> _Work item_
The reply should contain every line of the data, repeated exactly, and no pictures.

------------------------

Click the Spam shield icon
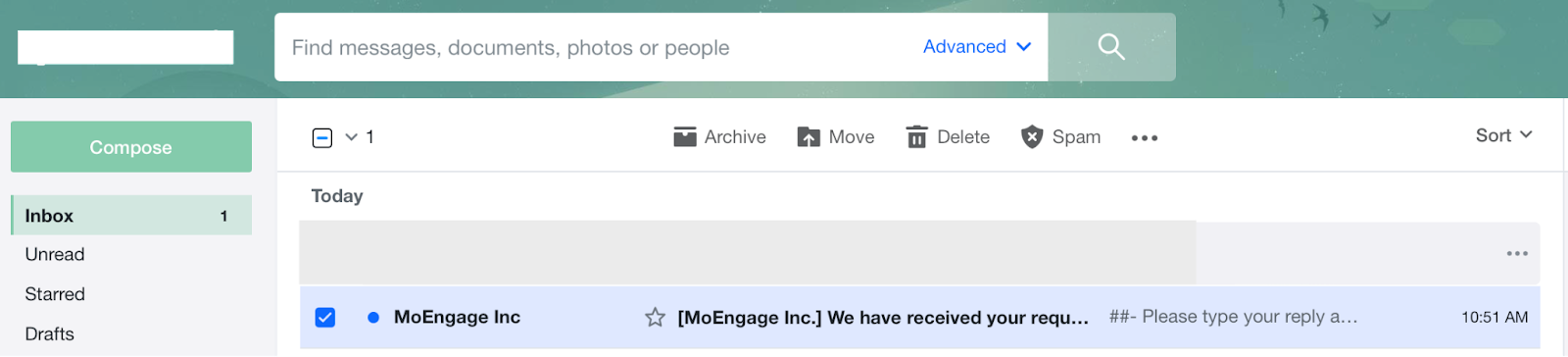This screenshot has width=1568, height=357. [x=1032, y=137]
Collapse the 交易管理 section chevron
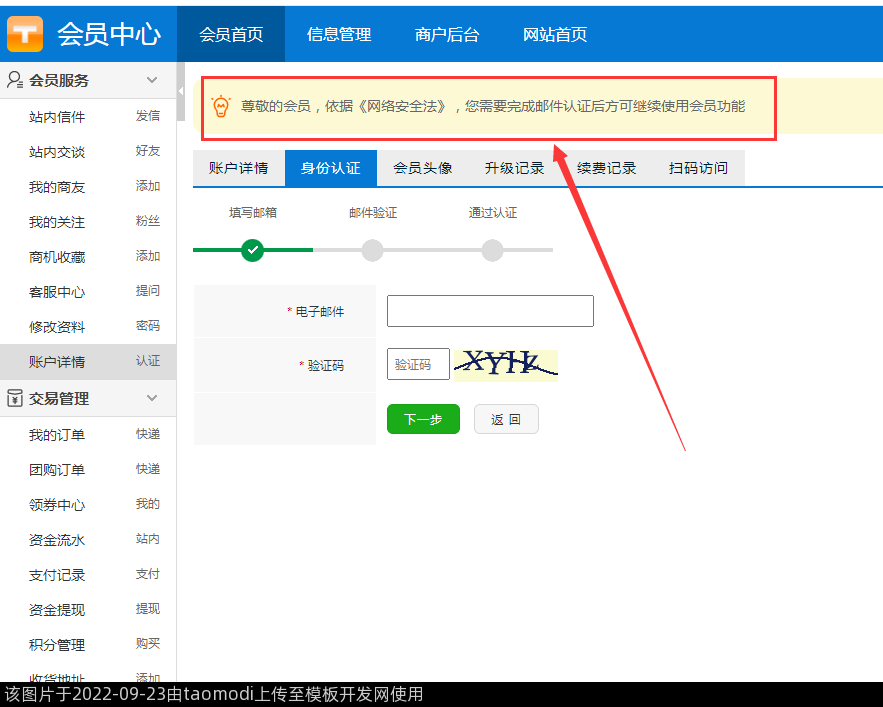883x707 pixels. [152, 398]
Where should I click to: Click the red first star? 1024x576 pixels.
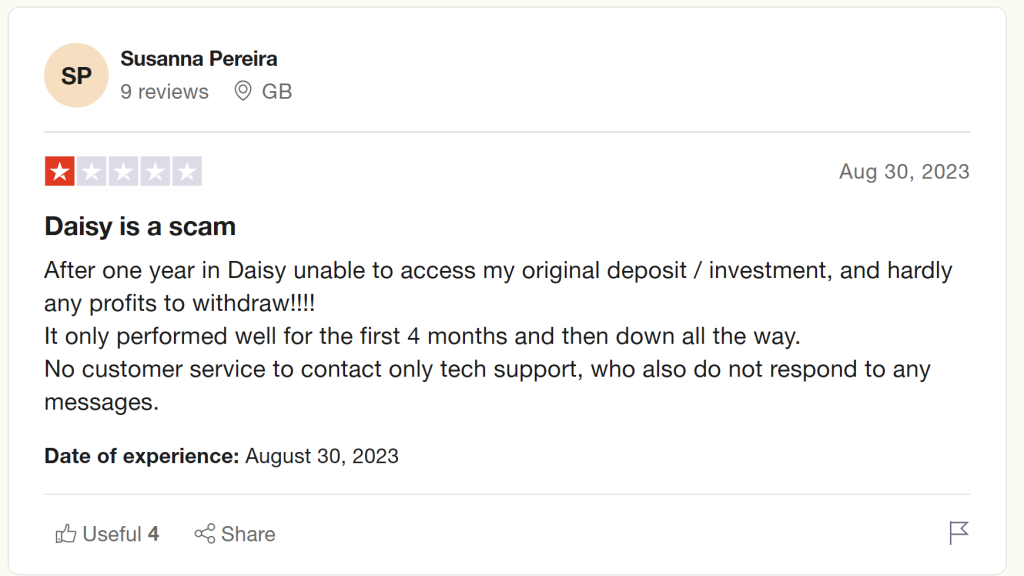[59, 171]
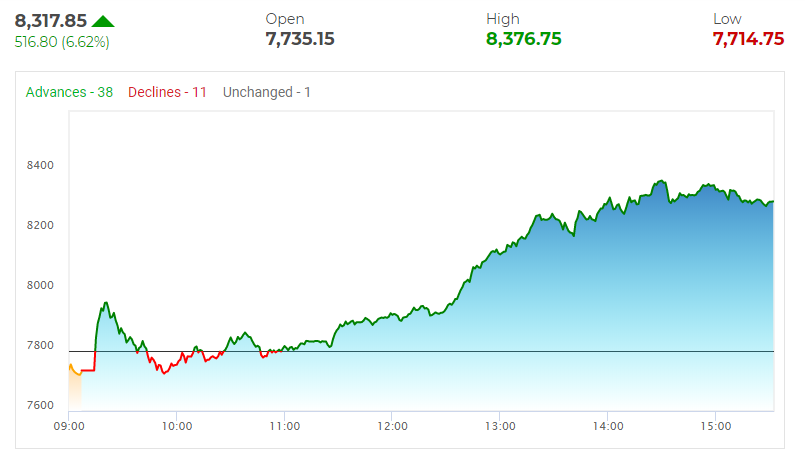Image resolution: width=805 pixels, height=454 pixels.
Task: Select the Declines - 11 label
Action: 168,92
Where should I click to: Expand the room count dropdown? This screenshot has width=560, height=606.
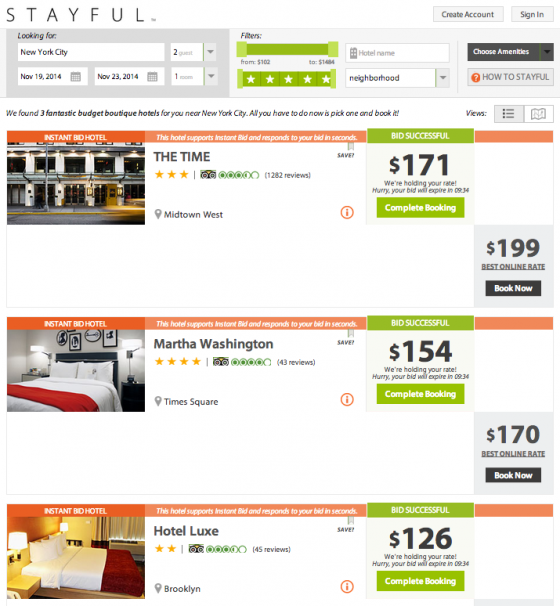pyautogui.click(x=210, y=76)
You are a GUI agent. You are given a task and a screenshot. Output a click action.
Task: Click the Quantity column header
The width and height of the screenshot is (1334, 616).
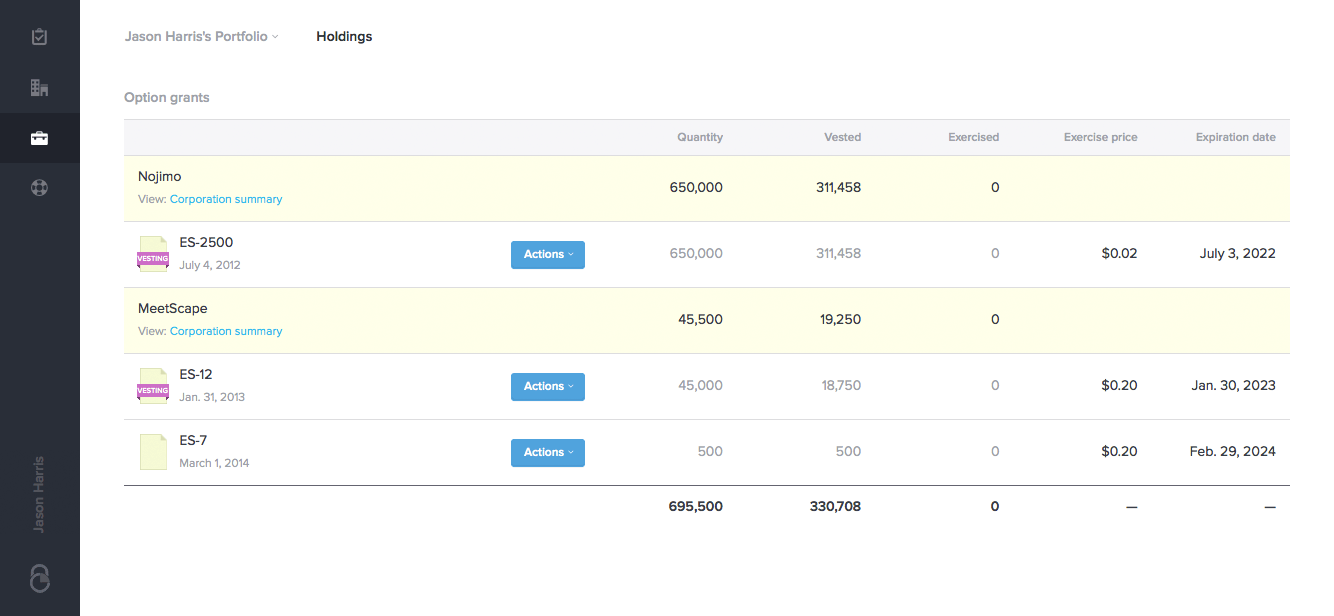coord(699,138)
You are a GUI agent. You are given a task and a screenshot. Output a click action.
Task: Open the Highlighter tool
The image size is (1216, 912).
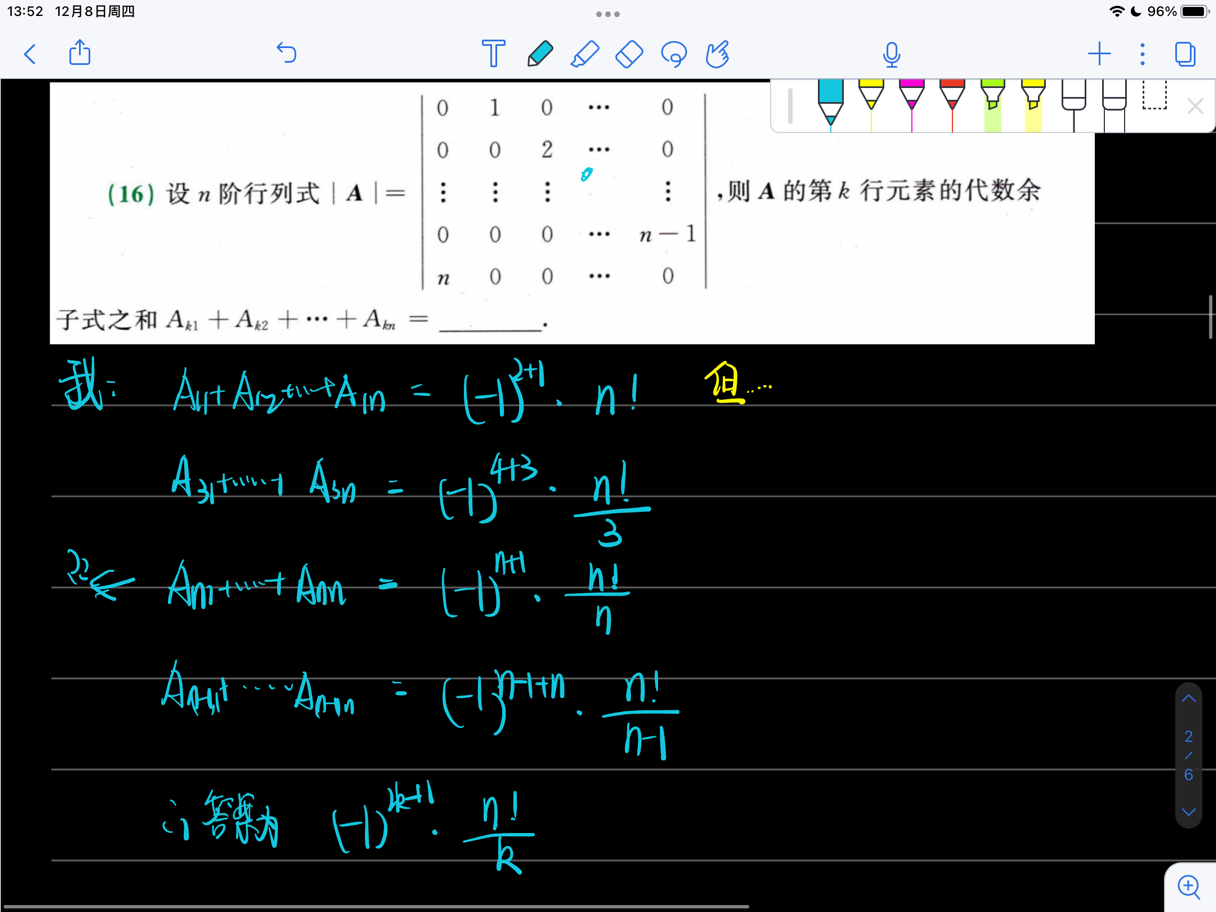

------------------------

> _Expected answer_
Click the Spam shield icon
This screenshot has width=1568, height=357. [x=1032, y=137]
Collapse the 交易管理 section chevron
883x707 pixels. [152, 398]
Where should I click to: Click the red first star? 1024x576 pixels.
[59, 171]
Image resolution: width=805 pixels, height=454 pixels.
Task: Select the Declines - 11 label
Action: 168,92
Where should I click to: Expand the room count dropdown? This screenshot has width=560, height=606.
pyautogui.click(x=210, y=76)
You are a GUI agent. You are given a task and a screenshot. Output a click action.
Task: Click the Quantity column header
The width and height of the screenshot is (1334, 616).
coord(699,138)
You are a GUI agent. You are given a task and a screenshot. Output a click action.
Task: Open the Highlighter tool
The image size is (1216, 912).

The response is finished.